Unfortunately none of this is real (although if any of you out there are interested in optioning the screen rights, I'm willing to negotiate.) Cafe Grumpy is a tiny establishment that has a fairly good rotating menu of coffees from around the world. There's no sign
out front indicating that you've reached your destination with the exception of its logo. The logo for Cafe Grumpy is a face that looks suspiciously like the logo for lemonheads. I don't want to stir up controversy. I'm just saying that the similarity is striking.
The part that I think is noteworthy--and I'm sure there are other places that also do this--is that each cup is made individually. There's no giant industrial vat or seven gallon drum of coffee. This overworked staff uses state of the art machinery to grind the beans seconds before brewing. The result is a cup of coffee that is remarkably strong and fresh with a mild bitterness and fruity undertones. The other day I bought a cup of Brazilian coffee. It was really good, but it ran me a cool six dollars. I don't know if I've ever paid six dollars for a cup of coffee in my life. I ordered it, they rang me up and by the time I realized how much it cost, it was too late and I didn't want to look like an idiot.

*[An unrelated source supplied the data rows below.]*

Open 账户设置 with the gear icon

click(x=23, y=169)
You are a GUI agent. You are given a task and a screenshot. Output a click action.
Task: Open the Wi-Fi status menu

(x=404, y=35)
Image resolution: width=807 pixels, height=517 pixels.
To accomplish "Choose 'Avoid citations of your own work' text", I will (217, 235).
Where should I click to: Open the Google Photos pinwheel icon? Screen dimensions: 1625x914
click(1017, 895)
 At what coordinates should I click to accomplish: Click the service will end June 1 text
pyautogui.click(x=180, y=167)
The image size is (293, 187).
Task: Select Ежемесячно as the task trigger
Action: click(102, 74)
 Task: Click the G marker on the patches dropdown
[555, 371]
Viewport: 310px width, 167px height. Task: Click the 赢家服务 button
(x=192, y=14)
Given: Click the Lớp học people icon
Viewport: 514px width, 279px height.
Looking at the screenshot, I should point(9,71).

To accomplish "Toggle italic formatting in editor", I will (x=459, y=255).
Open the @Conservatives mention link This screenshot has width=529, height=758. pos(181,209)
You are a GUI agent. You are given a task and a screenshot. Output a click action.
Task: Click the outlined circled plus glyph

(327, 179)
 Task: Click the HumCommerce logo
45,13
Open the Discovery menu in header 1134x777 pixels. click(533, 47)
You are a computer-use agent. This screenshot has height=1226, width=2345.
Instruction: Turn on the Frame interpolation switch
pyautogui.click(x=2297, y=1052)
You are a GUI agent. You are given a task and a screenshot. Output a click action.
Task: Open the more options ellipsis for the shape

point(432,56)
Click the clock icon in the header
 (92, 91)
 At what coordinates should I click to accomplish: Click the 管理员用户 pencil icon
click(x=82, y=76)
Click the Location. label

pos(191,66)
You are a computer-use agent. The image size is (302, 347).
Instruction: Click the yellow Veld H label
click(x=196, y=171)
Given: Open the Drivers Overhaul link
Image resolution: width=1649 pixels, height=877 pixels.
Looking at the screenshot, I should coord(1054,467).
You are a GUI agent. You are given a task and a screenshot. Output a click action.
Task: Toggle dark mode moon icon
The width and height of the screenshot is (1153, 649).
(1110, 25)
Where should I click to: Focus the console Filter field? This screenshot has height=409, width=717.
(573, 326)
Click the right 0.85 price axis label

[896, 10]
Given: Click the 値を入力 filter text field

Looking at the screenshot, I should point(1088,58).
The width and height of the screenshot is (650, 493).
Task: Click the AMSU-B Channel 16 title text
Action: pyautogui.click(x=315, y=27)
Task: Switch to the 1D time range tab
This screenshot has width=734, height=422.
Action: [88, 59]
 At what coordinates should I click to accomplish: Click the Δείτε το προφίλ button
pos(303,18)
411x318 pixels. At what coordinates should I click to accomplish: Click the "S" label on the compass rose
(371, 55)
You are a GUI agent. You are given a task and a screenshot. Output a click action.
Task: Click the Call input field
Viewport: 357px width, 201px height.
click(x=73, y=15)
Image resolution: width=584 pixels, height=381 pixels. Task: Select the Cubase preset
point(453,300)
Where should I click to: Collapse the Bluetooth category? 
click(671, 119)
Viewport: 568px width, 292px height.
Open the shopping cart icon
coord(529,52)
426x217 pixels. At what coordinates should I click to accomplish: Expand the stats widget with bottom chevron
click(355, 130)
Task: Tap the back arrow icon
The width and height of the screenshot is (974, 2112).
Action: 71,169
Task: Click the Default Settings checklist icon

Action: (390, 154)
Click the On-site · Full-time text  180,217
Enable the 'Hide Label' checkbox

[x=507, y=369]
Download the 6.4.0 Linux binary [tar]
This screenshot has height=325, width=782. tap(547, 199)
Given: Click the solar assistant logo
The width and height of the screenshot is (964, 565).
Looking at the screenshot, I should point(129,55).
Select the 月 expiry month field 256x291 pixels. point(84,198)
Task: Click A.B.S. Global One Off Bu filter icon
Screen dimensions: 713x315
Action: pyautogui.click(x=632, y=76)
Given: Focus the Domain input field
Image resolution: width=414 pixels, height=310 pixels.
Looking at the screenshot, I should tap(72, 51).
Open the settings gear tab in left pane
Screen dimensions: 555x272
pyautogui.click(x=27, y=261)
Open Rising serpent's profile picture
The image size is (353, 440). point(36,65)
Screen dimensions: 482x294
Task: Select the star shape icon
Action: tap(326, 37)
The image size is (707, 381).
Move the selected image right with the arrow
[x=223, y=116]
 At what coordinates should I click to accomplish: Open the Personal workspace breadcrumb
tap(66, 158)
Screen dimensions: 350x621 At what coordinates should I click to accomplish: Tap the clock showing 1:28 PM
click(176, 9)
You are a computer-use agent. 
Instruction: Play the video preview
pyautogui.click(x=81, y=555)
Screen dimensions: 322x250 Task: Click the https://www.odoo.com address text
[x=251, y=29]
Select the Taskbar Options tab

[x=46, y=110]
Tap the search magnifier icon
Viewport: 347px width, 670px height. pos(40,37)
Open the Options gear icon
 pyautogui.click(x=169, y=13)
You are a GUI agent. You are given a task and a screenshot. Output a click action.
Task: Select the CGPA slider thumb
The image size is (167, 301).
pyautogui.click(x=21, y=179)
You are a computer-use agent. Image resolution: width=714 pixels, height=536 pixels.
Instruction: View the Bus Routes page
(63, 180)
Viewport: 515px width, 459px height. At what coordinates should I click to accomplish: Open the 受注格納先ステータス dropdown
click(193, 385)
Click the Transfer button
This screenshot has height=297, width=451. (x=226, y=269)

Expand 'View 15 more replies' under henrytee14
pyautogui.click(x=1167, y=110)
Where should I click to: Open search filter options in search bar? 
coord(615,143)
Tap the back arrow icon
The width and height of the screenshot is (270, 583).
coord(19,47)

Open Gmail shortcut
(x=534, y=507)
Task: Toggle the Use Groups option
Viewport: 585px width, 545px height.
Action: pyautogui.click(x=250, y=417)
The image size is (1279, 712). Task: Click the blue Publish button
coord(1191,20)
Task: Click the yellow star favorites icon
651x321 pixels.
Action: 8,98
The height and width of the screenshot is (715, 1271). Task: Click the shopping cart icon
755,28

With this type of quality comes a price. The coffee takes close to an eternity to be ready. I once walked in to Cafe Grumpy clean shaven and walked out with a sexy Van Dyke (right.) Another time I was able to file my 2008 tax return. Let me put it this way: If you've got Broadway tickets and are looking for a quick cup of coffee before the show, Starbucks might be the way to go.
The cool part about the whole production is that by the time I get my coffee I feel (deservedly or undeservedly) like I've been on a journey. I feel invested in the brewing process. The only way that I can be closer to the process is to sleep in the fields where my favorite coffee beans are grown (currently Indonesia.) I've got free time but not that much. Also I don't care for nature. There are too many insects and often the weather's no good.
Cafe Grumpy has recently instituted a policy of no laptops. I like it because the tables aren't taken up by dicks writing their screenplays. I don't like it because very often I am one of those dicks. Occasionally Heather and I will meet there for coffee because it's only a subway stop away from her office. Here's a blurry polaroid from one of our visits. There's also a Whole Foods a couple blocks away. Walking from a cool coffee joint to a Whole Foods with a New York Times under my arm and earbuds in my skull is enough to make me think I've reached the heights of hipster douchebagery. All I need now is an apartment along the L train and an unearned sense of entitlement.
Like many coffee establishments, Cafe Grumpy's business card also acts as a punch card. There are eleven slots along the top and eleven on the bottom. If you buy ten coffee beverages, your eleventh is free. For those of you keeping track, that's a combined total of twenty-two coffee beverages. I say this without pride or ego: I have filled an entire card. Every now and again I'll think about all the stuff I could have done with that time. I could have written a witty novella or taught myself to juggle. But I suppose--in the end--a decent, carefully crafted cup of coffee is worth waiting for.